The machine also uses a "servo" motor.  This particular motor only turns on when the pedal is pressed, which not only uses less electricity but also makes the studio much more quiet!  Servo motors are also speed variable which means it accelerates according to the pressure on the pedal.  Rather like a car.  Standard "clutch" motors don't have this, and only have two settings... on or off.  And when on, sew insanely fast...

On top of the machine is what I like to call the "set top box".  Unfortunately it doesn't pick up Digital TV, but it does allow you to control your stitches.  For example if you have multiple pieces of work that only require a triple tack, you can set the machine up to do it.  For repetitious tasks, this is a godsend!

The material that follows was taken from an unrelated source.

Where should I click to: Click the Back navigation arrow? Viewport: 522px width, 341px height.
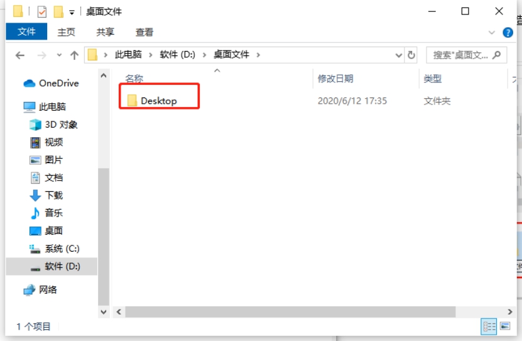click(20, 55)
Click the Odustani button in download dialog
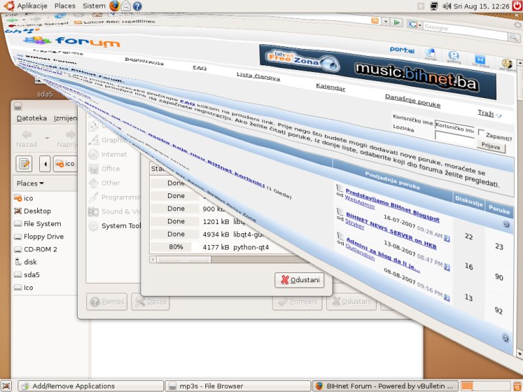The width and height of the screenshot is (523, 392). click(300, 280)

This is our final machine, which is a Consew 227 RFS.  It is very different to all our other machines, and is set up as a dedicated binder.  It is the ducks nuts of binding machines.  It is a cylinder arm, compound feed including the binding arm.  

Binding machine:  This machine stitches the black tape around all the edges of fabric on our bags.  It feeds the tape directly off the spool, before folding it in half (perfectly!) and then wrapping it around the seam and finally stitching it down.
Cylinder arm: the machine is mounted higher off the bench, so work can be passed around and underneath the area being sewn if wished.  Standard machines are "bench mounted" which means you cannot pass any material under the area being sewn (unless you want to pass it under the table, which is massive).
Compound feed:  Like our Toyota, this machine is a walking foot and needle feed machine.  A big bonus for heavy and thick work.
Including the binding arm:  The binding arm moves forward and backward, keeping an even gap between the walking foot.  What this means is it not only self pulls the binding tape off the spool, but also allows you to bind tighter radiuses with quality results.

And a close up of the cylinder arm, binding bar and walking foot.  You can see the foot is quite close to the binding bar, yet it never touches as the binding bar moves forwards and backwards in time with the foot!  You can also see how the tape is folded before being sewn.

And so there you have the most obvious tools in our studio.  I would have liked to put up a picture of Gypsy, but figured that would be work place harassment...

Stay tuned for more behind the scenes look at the BOgear studio...


  1. love the pics and info dave, really like the 'behind the scene' sort of things you share, its really informative. and I already know what gyp looks like... :P

  2. Great post!
    I geek-out very easily over tools, and having worked a little with an industrial machine I have great respect for them, thanks for the insight.